So I was reading this book. . .
“He passed streets full of houses just like his own: Victorian brick dividing him from mothers unable to hear the white noise in their heads over crying babies and demanding toddlers, in their self-imposed luxury prisons. When they needed a community, each one would switch on the radio and be traumatized by dramatic news stories of death and destruction. When they needed company, they’d turn on the television and be confronted with images of perfection and ads created to make them feel overweight, ugly, smelly, and sad. And when it all got too much, they’d pop Prozac and keep it to themselves.”
Now, I’m not sure about the self-imposition part but reading that section was a little bit scary for me. It is hard to explain the fine balance between the desire to rear your children and the utter shock to the system the necessary shift in function. Perhaps some years ago the transition was not so stark.
Check this out.
“Vanessa sighed. ‘If we’d been living 150 years ago and were rich, I wouldn’t have even been expected to breast-feed my babies, but I felt so guilty because I couldn’t. If I’d been poor, I’d have popped them out in my tea break and got back to work. . .If I’d lived in a biblical tribe, I’d have had all the women of the tribe supporting me, helping me, feeding me, and looking after me. Only one generation ago, I’d have probably had my family living down the street, would have known all my neighbors and would have spent the first fortnight of motherhood being looked after in hospital and sleeping off the trauma of giving birth. . . . ‘ ”
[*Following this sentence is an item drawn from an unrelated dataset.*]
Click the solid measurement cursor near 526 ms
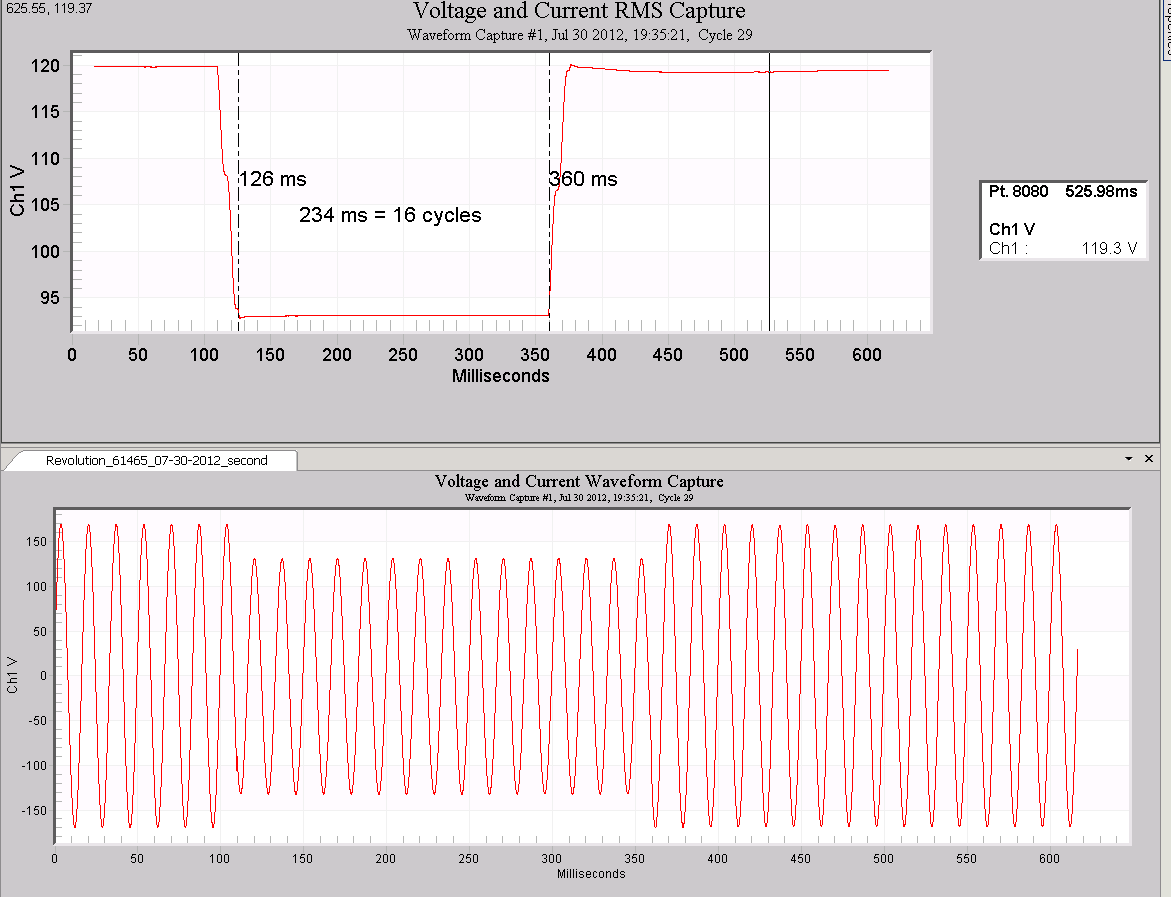Screen dimensions: 1171x897 click(x=768, y=200)
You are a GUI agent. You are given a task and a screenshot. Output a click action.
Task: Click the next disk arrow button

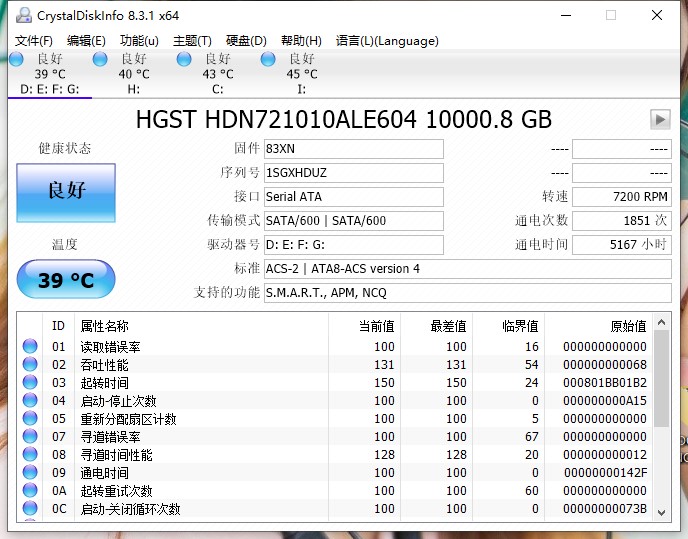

What’s the comment? I don’t know. I think I don’t like working as much as I thought I would and I don’t want any flak for that. And I think I don’t like Momming as much as I hoped I would and I really don’t want any flak for that. I love my kids and desperatly want them to be happy. I just can’t quite figure out how to do that. I get braindrain from playing with the Mr. Potato Head Farm and I need money (lots of it) to take them to the children’s museums and visiting with friends. We’re no fun if people have to pay for us all the time.
Is it all right to say all this?
Anyway, Eva has started crying now whenever I pick up my purse. That’s ridiculous.